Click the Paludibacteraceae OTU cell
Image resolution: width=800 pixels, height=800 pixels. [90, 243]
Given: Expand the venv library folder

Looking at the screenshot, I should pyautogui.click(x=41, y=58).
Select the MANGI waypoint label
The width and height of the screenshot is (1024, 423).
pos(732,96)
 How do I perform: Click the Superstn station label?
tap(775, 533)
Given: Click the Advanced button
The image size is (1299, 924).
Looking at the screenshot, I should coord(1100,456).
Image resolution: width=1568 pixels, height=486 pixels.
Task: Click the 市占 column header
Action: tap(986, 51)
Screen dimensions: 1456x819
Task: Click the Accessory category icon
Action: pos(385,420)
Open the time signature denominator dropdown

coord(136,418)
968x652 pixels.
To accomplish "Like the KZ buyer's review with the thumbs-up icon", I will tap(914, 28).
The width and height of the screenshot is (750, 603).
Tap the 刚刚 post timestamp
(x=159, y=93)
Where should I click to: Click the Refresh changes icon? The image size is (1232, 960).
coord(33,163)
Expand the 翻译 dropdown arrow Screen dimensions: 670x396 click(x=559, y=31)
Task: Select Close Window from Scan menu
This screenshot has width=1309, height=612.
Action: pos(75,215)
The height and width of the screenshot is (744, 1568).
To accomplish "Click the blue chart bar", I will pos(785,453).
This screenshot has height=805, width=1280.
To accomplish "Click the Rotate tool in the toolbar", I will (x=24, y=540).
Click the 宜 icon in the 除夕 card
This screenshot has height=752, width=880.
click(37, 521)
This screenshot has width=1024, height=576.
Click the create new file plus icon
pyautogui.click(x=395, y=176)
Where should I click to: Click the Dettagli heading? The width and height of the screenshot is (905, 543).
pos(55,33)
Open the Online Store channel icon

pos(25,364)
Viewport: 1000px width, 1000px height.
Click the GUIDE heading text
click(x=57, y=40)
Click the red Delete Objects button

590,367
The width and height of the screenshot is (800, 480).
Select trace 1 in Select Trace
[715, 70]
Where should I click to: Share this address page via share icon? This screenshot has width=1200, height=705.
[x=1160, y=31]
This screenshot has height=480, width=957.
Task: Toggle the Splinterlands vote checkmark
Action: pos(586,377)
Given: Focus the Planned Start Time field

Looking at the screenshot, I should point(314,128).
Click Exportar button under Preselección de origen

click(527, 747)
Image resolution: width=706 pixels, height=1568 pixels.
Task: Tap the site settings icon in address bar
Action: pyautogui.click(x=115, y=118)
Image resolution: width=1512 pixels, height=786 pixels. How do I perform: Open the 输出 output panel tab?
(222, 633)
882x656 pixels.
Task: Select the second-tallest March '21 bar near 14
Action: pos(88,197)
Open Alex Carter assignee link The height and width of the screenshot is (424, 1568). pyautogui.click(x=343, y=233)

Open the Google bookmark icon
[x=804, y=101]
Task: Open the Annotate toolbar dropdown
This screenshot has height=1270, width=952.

### Task statement
Rewrite the records above with "title" in place of each occurrence of "heading", keeping everything else identical.

### Solution to the problem
Click the Paludibacteraceae OTU cell
Image resolution: width=800 pixels, height=800 pixels. [90, 243]
Given: Expand the venv library folder

Looking at the screenshot, I should pyautogui.click(x=41, y=58).
Select the MANGI waypoint label
The width and height of the screenshot is (1024, 423).
pos(732,96)
 How do I perform: Click the Superstn station label?
tap(775, 533)
Given: Click the Advanced button
The image size is (1299, 924).
Looking at the screenshot, I should coord(1100,456).
Image resolution: width=1568 pixels, height=486 pixels.
Task: Click the 市占 column header
Action: tap(986, 51)
Screen dimensions: 1456x819
Task: Click the Accessory category icon
Action: pos(385,420)
Open the time signature denominator dropdown

coord(136,418)
968x652 pixels.
To accomplish "Like the KZ buyer's review with the thumbs-up icon", I will tap(914, 28).
The width and height of the screenshot is (750, 603).
Tap the 刚刚 post timestamp
(x=159, y=93)
Where should I click to: Click the Refresh changes icon? The image size is (1232, 960).
coord(33,163)
Expand the 翻译 dropdown arrow Screen dimensions: 670x396 click(x=559, y=31)
Task: Select Close Window from Scan menu
This screenshot has width=1309, height=612.
Action: pos(75,215)
The height and width of the screenshot is (744, 1568).
To accomplish "Click the blue chart bar", I will pos(785,453).
This screenshot has height=805, width=1280.
To accomplish "Click the Rotate tool in the toolbar", I will (x=24, y=540).
Click the 宜 icon in the 除夕 card
This screenshot has height=752, width=880.
click(37, 521)
This screenshot has width=1024, height=576.
Click the create new file plus icon
pyautogui.click(x=395, y=176)
Where should I click to: Click the Dettagli title? The width and height of the screenshot is (905, 543).
pos(55,33)
Open the Online Store channel icon

pos(25,364)
Viewport: 1000px width, 1000px height.
Click the GUIDE title text
click(x=57, y=40)
Click the red Delete Objects button

590,367
The width and height of the screenshot is (800, 480).
Select trace 1 in Select Trace
[715, 70]
Where should I click to: Share this address page via share icon? This screenshot has width=1200, height=705.
[x=1160, y=31]
This screenshot has height=480, width=957.
Task: Toggle the Splinterlands vote checkmark
Action: pos(586,377)
Given: Focus the Planned Start Time field

Looking at the screenshot, I should point(314,128).
Click Exportar button under Preselección de origen

click(527, 747)
Image resolution: width=706 pixels, height=1568 pixels.
Task: Tap the site settings icon in address bar
Action: pyautogui.click(x=115, y=118)
Image resolution: width=1512 pixels, height=786 pixels. How do I perform: Open the 输出 output panel tab?
(222, 633)
882x656 pixels.
Task: Select the second-tallest March '21 bar near 14
Action: pos(88,197)
Open Alex Carter assignee link The height and width of the screenshot is (424, 1568). pyautogui.click(x=343, y=233)

Open the Google bookmark icon
[x=804, y=101]
Task: Open the Annotate toolbar dropdown
This screenshot has height=1270, width=952.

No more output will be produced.